In my time, one out of every seven families in the US traced its family to Brooklyn, a major settling spot from the 1600s to 1900s for immigrants who went on to build America. The bones that made Flatbush, at the heart of Brooklyn, famous are still there. The spirit and lifeblood isn't.
"At Erasmus Hall High School, we used to harmonize. Me, Benny, and Ira, and two Italian guys. We were singing Oldies, but they were Newies then. And today when I play my old 45's I remember when.........." (Looking for an Echo)

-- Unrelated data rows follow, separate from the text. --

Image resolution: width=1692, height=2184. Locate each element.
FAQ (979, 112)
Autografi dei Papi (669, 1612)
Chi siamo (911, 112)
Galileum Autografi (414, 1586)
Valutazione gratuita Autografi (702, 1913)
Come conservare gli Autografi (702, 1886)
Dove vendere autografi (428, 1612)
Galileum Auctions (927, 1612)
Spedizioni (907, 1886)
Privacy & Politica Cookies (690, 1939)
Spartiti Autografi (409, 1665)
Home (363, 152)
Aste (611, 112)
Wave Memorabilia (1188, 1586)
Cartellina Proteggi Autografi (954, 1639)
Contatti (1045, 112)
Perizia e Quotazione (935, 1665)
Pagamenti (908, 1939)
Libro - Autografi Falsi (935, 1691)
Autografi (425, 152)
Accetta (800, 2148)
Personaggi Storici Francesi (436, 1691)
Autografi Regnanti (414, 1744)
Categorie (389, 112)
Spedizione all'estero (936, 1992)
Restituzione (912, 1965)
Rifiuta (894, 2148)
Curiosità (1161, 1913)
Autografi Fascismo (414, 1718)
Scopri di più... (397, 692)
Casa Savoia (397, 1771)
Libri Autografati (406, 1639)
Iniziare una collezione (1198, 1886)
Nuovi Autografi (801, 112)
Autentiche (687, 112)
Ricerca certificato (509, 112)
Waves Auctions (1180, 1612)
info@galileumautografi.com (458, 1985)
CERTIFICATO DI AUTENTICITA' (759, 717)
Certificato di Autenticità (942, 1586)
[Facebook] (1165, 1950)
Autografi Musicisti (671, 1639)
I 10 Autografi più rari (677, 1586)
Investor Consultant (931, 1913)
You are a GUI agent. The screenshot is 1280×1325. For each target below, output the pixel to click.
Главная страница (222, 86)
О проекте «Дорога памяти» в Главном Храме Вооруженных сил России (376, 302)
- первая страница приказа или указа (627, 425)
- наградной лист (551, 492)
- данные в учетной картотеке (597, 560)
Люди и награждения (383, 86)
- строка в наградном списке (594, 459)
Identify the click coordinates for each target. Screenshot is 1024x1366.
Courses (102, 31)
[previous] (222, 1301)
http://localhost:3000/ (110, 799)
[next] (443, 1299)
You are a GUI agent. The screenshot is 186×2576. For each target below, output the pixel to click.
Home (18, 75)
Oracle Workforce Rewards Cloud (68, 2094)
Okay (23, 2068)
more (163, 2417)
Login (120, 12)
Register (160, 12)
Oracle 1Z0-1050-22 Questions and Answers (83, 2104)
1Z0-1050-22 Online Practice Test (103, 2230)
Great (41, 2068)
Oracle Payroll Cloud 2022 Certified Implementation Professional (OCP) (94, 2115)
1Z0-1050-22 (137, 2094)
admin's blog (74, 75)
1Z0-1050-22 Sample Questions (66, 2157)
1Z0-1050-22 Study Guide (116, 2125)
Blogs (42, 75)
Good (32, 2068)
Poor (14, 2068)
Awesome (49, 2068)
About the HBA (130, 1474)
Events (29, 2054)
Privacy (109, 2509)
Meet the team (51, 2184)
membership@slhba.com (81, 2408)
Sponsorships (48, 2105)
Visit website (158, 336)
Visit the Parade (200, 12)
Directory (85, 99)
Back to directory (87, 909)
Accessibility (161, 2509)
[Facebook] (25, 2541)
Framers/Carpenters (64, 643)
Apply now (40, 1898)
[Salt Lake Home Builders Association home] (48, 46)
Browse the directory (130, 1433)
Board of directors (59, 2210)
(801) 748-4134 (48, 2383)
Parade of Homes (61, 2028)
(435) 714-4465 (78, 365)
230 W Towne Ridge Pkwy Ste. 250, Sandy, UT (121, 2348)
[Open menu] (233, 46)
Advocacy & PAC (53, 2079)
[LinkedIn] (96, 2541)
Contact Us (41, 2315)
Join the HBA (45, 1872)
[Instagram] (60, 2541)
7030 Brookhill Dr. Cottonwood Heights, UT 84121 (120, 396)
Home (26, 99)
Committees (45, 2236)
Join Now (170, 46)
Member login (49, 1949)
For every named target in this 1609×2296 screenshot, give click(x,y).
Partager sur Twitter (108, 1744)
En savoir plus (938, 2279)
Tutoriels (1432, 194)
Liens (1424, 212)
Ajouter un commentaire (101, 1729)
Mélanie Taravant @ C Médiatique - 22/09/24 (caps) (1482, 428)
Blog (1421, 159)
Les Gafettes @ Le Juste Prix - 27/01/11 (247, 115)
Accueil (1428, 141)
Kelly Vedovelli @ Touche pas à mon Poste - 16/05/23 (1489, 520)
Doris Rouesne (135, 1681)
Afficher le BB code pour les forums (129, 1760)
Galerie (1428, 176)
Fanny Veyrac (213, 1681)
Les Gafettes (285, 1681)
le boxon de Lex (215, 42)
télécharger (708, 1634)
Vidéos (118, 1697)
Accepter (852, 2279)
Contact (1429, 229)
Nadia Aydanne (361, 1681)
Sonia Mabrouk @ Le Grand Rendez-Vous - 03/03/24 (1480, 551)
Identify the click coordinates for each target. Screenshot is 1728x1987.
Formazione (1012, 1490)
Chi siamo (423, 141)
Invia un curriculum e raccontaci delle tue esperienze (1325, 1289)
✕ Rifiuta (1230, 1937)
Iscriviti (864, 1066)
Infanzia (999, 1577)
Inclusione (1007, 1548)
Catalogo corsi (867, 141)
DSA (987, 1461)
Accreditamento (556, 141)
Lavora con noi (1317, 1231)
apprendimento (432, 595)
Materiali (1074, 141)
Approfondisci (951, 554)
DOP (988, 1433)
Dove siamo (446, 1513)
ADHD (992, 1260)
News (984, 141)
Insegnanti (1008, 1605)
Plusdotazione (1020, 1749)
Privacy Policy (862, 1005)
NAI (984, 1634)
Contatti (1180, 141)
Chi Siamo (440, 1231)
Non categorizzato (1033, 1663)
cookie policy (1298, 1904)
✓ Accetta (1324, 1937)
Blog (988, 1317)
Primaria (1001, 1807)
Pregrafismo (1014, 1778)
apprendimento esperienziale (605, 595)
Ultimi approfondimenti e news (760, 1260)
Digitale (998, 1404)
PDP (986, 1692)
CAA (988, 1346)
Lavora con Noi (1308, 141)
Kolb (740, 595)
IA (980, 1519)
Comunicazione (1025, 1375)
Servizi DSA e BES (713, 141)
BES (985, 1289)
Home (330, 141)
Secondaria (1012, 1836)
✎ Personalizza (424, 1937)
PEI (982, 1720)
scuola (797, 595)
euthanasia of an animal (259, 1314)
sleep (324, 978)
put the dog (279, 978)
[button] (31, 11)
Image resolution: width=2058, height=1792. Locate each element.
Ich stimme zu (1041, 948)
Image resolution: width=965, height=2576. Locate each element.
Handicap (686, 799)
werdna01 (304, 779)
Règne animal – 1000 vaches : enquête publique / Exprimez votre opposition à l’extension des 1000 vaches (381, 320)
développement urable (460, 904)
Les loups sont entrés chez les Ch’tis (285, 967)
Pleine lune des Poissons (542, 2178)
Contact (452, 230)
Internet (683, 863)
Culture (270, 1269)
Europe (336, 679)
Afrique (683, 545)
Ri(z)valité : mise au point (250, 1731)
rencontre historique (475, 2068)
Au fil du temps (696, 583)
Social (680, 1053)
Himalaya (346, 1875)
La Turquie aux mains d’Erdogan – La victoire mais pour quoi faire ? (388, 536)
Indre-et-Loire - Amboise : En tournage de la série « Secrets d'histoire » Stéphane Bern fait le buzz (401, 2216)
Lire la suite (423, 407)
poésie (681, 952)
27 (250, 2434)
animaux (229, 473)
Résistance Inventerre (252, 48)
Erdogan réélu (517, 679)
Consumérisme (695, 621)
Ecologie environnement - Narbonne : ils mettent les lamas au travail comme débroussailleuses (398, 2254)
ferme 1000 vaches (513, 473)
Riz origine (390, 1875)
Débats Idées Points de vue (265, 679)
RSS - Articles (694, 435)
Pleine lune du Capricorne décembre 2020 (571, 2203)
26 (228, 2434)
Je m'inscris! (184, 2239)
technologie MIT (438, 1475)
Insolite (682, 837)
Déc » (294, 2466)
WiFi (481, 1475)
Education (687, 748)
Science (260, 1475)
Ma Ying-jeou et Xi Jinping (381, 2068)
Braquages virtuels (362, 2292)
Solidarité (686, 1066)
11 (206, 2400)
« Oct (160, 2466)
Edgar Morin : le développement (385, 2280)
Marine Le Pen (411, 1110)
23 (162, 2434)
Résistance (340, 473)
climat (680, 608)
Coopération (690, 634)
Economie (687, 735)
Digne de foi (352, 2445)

The arch at the Flatbush Ave entrance was great for street sound chamber harmonizing. Each song would get practiced for weeks or months. Gloria, Duke of Earl, The Lion Sleeps Tonight, In The Still Of The Night,.....
I still have a large collection of old 45s, going back to Blue Suede Shoes.
You ask: "Would the Italian, Irish, and Jewish waves have gone as far, as fast, if they had to deal with the criminal chaos and infrastructure decay/stagnation that these new immigrants must face?"
While we of the earlier immigrant groups had our gangs, poverty, etc., we didn't create the "criminal chaos and infrastructure decay/stagnation that these new immigrants must face." They did, along with their welfare, etc. usage that consumes resources, and their lesser emphasis on education and respect for advancement moralities, abetted by liberal politicians pandering to them.
Yes, that's certainly not all, indeed I bet a minority, but failing to deal with them within the group, and failing to confront them from without, allows them to pull all down.
I worked in Bedford-Stuyvesant for years, including through two riots in the '60s, and saw this same effects.
BTW, a relative-in-law, liberal, was a principal of Erasmus during the neighborhood's transformation years, and got a rude awakening to realities.
Bruce my friend ... Your essay and comments remind me of a series of funny and charming essays by Leonard Q. Ross -- "The Education of H*y*m*a*n K*a*p*l*a*n" which appeared in The New Yorker back during the 1950s, IIRC. Hyman Kaplan was an immigrant who came to this country during the 1940s or 1950s and set about assimilating into our wonderful country as fast as possible. Unlike many of today's immigrants, he signed up for night courses in English and the essays describe vividly how immigrants like Kaplan passionately wanted to be American and partake of the American Dream.
How differently today's immigrants behave. The last time I renewed my driver's license, we had to stand in a long line of folks trying to get [and succeeding] driver's licenses here in Texas, many of them having to bring along interpreters because they didn't speak English. That's really scary when you think about it. If one of those cars should collide with ours, and the driver couldn't speak English, how would we communicate? Neither of us speaks Spanish. I suspect the driver would turn tail and drive away as fast as he could. So much for diversity, which is almost as bad as political correctness.